DIED
Cartha DeLoach, 92, a top aide to longtime FBI director J. Edgar Hoover; as the agency’s liaison to the White House, he was an influential intermediary between Hoover and President Lyndon Johnson.
IDENTIFIED
Thieves behind the biggest art heist in U.S. history; the FBI did not reveal their names.

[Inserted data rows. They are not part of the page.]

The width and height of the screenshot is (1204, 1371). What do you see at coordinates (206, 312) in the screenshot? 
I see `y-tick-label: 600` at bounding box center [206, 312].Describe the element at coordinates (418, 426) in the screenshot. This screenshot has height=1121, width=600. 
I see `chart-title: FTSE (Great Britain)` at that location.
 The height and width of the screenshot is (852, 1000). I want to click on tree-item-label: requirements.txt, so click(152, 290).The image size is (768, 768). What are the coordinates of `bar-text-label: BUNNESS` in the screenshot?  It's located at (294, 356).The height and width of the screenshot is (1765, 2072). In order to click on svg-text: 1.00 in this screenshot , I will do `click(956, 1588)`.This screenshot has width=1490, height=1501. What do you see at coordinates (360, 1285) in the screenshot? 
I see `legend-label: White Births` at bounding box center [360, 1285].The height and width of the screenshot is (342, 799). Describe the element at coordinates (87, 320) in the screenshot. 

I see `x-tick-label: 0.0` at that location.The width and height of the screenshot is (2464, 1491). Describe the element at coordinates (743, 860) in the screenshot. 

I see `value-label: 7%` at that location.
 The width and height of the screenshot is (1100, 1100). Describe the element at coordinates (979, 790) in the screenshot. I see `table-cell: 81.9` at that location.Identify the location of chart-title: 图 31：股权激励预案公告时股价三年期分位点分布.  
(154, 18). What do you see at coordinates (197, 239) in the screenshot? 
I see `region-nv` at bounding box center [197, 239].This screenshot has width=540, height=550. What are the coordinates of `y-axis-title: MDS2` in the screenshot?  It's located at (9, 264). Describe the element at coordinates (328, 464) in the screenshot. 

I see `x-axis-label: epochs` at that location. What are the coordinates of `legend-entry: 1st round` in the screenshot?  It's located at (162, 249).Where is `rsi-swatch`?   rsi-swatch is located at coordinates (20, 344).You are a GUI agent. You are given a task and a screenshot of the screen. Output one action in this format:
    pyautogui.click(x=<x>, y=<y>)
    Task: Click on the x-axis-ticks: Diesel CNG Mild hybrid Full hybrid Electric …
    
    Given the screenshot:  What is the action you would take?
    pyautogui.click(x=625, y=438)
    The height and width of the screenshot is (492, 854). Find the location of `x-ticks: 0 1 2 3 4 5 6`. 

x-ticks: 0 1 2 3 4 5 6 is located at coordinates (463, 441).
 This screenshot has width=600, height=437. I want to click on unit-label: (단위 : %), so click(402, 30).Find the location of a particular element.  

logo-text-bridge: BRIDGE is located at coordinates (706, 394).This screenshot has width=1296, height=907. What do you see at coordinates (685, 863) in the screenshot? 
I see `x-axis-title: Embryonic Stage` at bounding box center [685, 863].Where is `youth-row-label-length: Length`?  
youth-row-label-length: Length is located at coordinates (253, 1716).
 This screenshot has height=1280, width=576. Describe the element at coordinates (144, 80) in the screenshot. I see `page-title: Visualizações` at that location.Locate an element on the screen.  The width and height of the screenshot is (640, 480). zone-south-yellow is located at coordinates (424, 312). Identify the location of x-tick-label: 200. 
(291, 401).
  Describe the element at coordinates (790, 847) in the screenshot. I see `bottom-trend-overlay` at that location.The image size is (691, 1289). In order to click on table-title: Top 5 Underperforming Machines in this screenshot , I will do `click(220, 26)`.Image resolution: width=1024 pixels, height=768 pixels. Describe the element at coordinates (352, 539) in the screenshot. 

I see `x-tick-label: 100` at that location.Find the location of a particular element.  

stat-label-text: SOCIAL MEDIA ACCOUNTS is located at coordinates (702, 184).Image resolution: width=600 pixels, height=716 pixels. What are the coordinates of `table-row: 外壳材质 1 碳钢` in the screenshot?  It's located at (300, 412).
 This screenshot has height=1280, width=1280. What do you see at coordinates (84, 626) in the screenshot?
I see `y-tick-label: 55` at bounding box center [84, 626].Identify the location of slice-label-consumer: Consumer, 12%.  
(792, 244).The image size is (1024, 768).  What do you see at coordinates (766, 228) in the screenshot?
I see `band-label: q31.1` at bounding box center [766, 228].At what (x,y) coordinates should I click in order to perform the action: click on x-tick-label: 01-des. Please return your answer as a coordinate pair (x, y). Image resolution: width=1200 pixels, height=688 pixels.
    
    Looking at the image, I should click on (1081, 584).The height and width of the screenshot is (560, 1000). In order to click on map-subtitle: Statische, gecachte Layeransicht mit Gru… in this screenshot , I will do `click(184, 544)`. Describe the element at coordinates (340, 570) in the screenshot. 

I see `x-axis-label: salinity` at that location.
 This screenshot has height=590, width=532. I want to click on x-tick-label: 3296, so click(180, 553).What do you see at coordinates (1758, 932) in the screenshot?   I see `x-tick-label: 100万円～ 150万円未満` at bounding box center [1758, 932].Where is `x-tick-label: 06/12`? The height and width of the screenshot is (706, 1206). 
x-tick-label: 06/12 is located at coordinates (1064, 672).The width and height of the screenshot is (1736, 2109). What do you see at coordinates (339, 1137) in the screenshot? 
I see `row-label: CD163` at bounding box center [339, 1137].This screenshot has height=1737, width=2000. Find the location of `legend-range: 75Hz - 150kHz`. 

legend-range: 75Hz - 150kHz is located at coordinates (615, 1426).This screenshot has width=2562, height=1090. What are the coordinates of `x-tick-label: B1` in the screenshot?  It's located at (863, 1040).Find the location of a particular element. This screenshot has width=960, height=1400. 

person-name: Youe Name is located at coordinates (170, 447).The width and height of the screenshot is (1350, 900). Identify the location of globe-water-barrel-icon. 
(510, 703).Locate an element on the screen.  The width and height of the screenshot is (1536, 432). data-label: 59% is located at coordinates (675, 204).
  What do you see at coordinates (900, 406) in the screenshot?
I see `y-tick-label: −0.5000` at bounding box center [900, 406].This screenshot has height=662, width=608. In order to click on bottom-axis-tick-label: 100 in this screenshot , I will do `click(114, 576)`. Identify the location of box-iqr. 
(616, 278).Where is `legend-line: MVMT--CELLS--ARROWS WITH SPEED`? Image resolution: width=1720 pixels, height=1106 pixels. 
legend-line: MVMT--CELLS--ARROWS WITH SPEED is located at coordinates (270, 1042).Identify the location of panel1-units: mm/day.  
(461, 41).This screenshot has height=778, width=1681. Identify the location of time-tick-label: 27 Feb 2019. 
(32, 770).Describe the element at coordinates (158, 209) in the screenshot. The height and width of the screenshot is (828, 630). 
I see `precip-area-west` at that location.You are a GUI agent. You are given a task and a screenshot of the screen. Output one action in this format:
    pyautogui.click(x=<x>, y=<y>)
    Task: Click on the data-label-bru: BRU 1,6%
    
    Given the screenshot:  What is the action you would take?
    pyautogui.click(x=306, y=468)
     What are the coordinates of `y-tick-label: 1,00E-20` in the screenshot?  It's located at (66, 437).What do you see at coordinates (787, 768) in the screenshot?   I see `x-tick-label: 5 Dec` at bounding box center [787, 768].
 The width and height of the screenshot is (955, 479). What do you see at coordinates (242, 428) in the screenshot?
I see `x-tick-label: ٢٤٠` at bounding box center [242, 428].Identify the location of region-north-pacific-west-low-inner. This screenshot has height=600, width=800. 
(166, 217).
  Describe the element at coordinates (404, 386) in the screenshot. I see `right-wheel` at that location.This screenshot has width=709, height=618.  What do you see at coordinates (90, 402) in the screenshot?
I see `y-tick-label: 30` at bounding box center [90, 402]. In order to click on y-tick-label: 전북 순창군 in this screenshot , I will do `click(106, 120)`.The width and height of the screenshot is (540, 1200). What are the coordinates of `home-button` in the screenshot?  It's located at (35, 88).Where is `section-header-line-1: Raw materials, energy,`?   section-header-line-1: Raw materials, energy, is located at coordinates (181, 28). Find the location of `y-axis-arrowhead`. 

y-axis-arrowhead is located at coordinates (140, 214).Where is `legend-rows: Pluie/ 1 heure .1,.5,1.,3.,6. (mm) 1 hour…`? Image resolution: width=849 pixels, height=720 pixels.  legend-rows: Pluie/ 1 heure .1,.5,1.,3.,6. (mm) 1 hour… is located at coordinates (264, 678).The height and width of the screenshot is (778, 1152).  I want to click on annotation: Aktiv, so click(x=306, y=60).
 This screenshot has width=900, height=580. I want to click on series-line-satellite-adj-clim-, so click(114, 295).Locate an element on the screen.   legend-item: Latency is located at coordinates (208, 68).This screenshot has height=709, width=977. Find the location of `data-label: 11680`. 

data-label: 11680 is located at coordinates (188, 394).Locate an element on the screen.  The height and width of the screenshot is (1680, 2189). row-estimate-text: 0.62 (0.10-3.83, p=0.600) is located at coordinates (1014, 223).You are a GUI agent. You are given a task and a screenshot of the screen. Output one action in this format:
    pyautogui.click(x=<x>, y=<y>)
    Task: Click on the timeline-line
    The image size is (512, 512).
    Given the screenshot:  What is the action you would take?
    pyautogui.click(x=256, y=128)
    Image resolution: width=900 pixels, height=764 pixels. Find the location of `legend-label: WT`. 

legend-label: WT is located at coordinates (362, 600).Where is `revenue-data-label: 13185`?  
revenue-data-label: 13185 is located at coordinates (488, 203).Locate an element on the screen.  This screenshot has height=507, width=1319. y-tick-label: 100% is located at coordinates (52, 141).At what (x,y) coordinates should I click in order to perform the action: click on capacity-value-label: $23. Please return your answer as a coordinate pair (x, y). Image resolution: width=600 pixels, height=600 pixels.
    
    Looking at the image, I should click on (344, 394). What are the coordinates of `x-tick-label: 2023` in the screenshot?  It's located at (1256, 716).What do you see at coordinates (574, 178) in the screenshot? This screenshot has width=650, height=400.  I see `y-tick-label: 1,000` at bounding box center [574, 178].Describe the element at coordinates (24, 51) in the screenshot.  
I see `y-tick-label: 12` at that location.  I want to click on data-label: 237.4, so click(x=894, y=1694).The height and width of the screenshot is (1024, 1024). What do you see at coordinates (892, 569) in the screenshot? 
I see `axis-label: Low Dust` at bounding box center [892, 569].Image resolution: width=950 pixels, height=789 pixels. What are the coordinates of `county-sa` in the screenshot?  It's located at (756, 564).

Paintings by Rembrandt, Vermeer and others, worth $500 million, were stolen from Boston’s Isabella Stewart Gardner Museum in 1990.
DIED
Booth Gardner, 76, two-term governor of Washington; after leaving office, he backed the Death with Dignity campaign that led to his state’s passage of the nation’s second assisted-suicide law.
SIGNED
Gun laws expanding background checks and restricting ammo magazines in Colorado, eight months after a mass shooting in Aurora killed 12 people and wounded 58.
DIED
Seven U.S. Marines, when a mortar round unexpectedly exploded during a training exercise in Nevada; the military has halted use of the rounds while it conducts an investigation.
DIED
Jim Barrett, 86, vintner whose Napa Valley chardonnay won the 1976 Judgment of Paris competition, flooring the Eurocentric wine world and boosting California’s nascent wine industry.